Distribution of the sample based on sex and periodontal status, OHI-S, and degree of dental fluorosis are tabulated.

The mean values for DCFI, OHI-S, and RPI were 2.85, 3.03 and 4.04, suggesting marked dental fluorosis, poor oral hygiene, and poor periodontal status, respectively [Table 1] and [Figure 1].{Figure 1}{Table 1}

The prevalence of very marked dental fluorosis was 62.2% amongst the population examined [Figure 2].{Figure 2}

The association between severity of dental fluorosis and status of oral hygiene was significant and inversely proportional [Table 2]. As the severity of dental fluorosis increased, severity of periodontal disease increased proportionately. Spearman's rank correlation coefficient was 0.88; which was significant [Table 3] and [Table 4], [Figure 3] and [Figure 4] There was no significant relationship between male and female population for severity of dental fluorosis as well as periodontal conditions noted [Table 4].{Figure 3}{Figure 4}{Table 2}{Table 3}{Table 4}

 Discussion



Periodontitis is a multifactorial disease. Dental fluorosis is an environmental factor which may affect directly as well as indirectly to the periodontium. [8],[9]

In the present study, the OHI status was poor in a majority of subjects because of the nonavailability of regular dental care and poor educational status. Majority of the patients were having very marked dental fluorosis according to DCFI. As the severity of dental fluorosis increased, the oral hygiene was equally affected.

The possible reasons for the susceptibility of this population to periodontitis are based on the following study.

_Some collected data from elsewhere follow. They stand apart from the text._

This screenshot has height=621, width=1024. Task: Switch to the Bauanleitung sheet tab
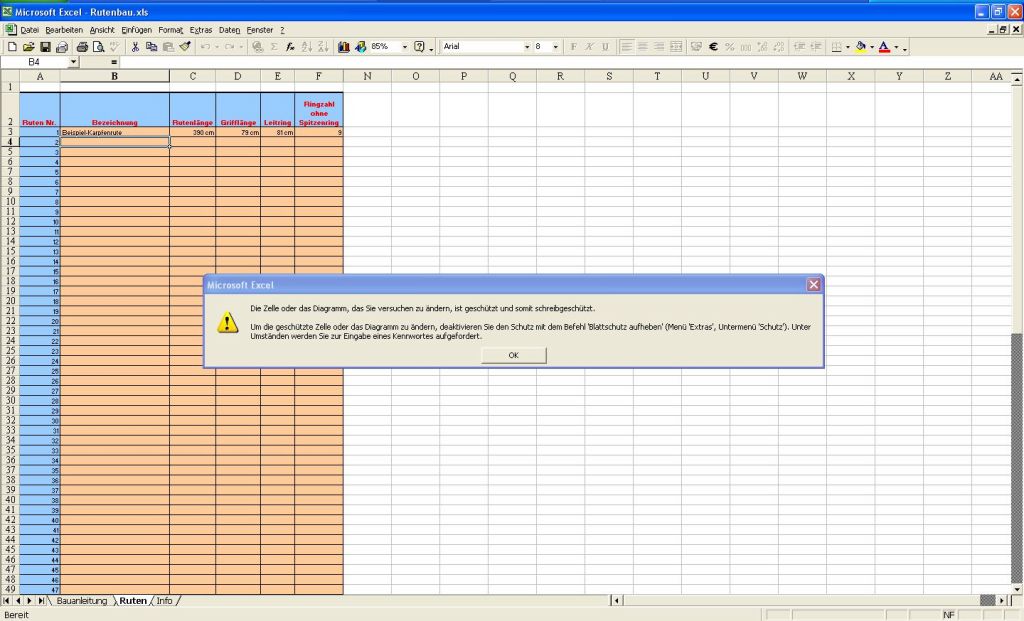pyautogui.click(x=81, y=601)
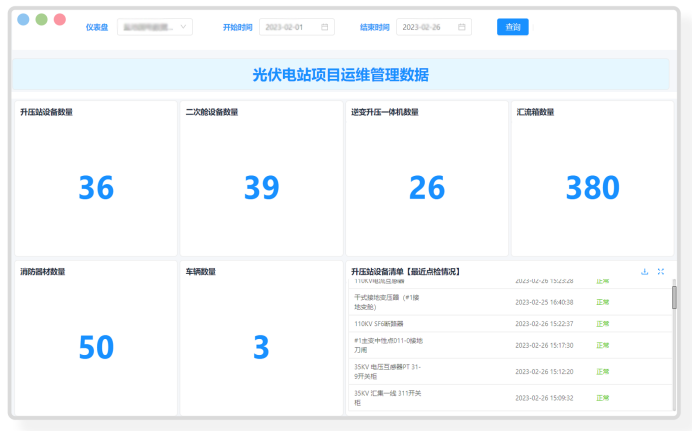Click the fullscreen expand icon in equipment list
This screenshot has height=431, width=693.
pyautogui.click(x=661, y=271)
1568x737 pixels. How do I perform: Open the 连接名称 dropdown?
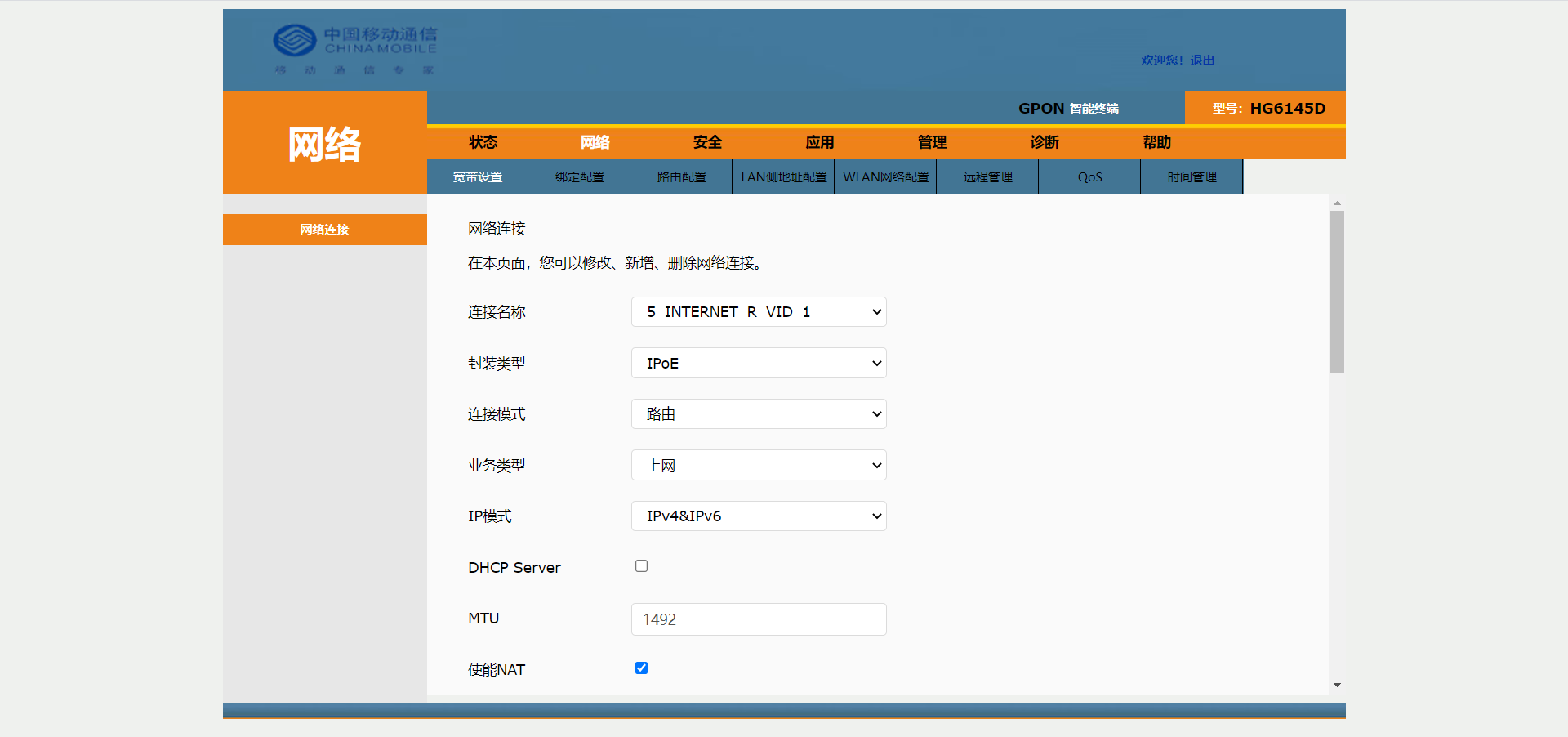758,312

An animal study conducted by Krook et al., (1983) in cattle with dental fluorosis has showed that hypercementosis resulted from failure of resorption of cementum as an expression of fluoride intoxication. Fluoride had a toxic effect on the resorbing cementocytes that finally died and cementum necrosis leads to cyst formation. Toxic action of fluoride on alveolar bone of permanent teeth eventually leads to osteonecrosis and recession of the alveolar crest. The gingiva also recedes with the receding bone. [2]

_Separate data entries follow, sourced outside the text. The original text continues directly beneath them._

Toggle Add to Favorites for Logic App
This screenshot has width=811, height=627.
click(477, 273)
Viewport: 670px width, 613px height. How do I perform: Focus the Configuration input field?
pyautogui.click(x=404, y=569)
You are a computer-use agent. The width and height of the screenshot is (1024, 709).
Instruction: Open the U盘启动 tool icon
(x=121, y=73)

Vazirani and Sing (1968) reported that on gross examination of teeth with mottled enamel, the most important point was observed in the root portion of tooth. The root surfaces were irregular, rough, and revealed heavy deposits of calcified marks in the form of excessive amounts of fluoride or osteocementum at the apical region of the teeth. These teeth were having osteosclerosis, cementosis, and periapical root resorption. [8]

The direct toxic effects of fluoride on teeth and bone in literature tells the possibility of toxic effect of fluoride such as cemental necrosis, osteosclerosis, and calcification of ligament in human periodontal region as a result of long-term exposure to high fluoride water levels. [10]

Poor periodontal status of the population may also be attributed to the poor oral hygiene due to improper teeth cleaning habits. More than 70% population were using finger for cleaning the teeth. It was reported by Reddy et al., (1985) that dental fluorosis results in more plaque accumulation resulting in severe gingivitis .[11] It was observed in the present study that around 62% of the population screened were having very marked degree of dental fluorosis, in those 52% were having poor oral hygiene leading to periodontitis. The limitation of this study was that the sample size was less. Also, estimation of fluoride content in the drinking water of the villages from which the samples were collected would have been more appropriate in calculating the extent of dental fluorosis and periodontal disease. Interventional study in the form of oral hygiene awareness and improving oral hygiene in future are necessary. Even, scanning electron microscopy (SEM) studies would show the effect of fluoride on cementum and would more appropriately show the effect on periodontal status. The studies of periodontal status of subjects residing in naturally high water fluoride regions from different parts of India are necessary.

Proper brushing methods are explained to the villagers while conducting the dental check-up camps. The patients should be educated about the oral hygiene. Also, the importance of good and ill effects of fluorides should be explained.

 Acknowledgement



We thank the Government schools and Gram panchayat at Devdurga and Kalloor for allowing us to conduct the camp.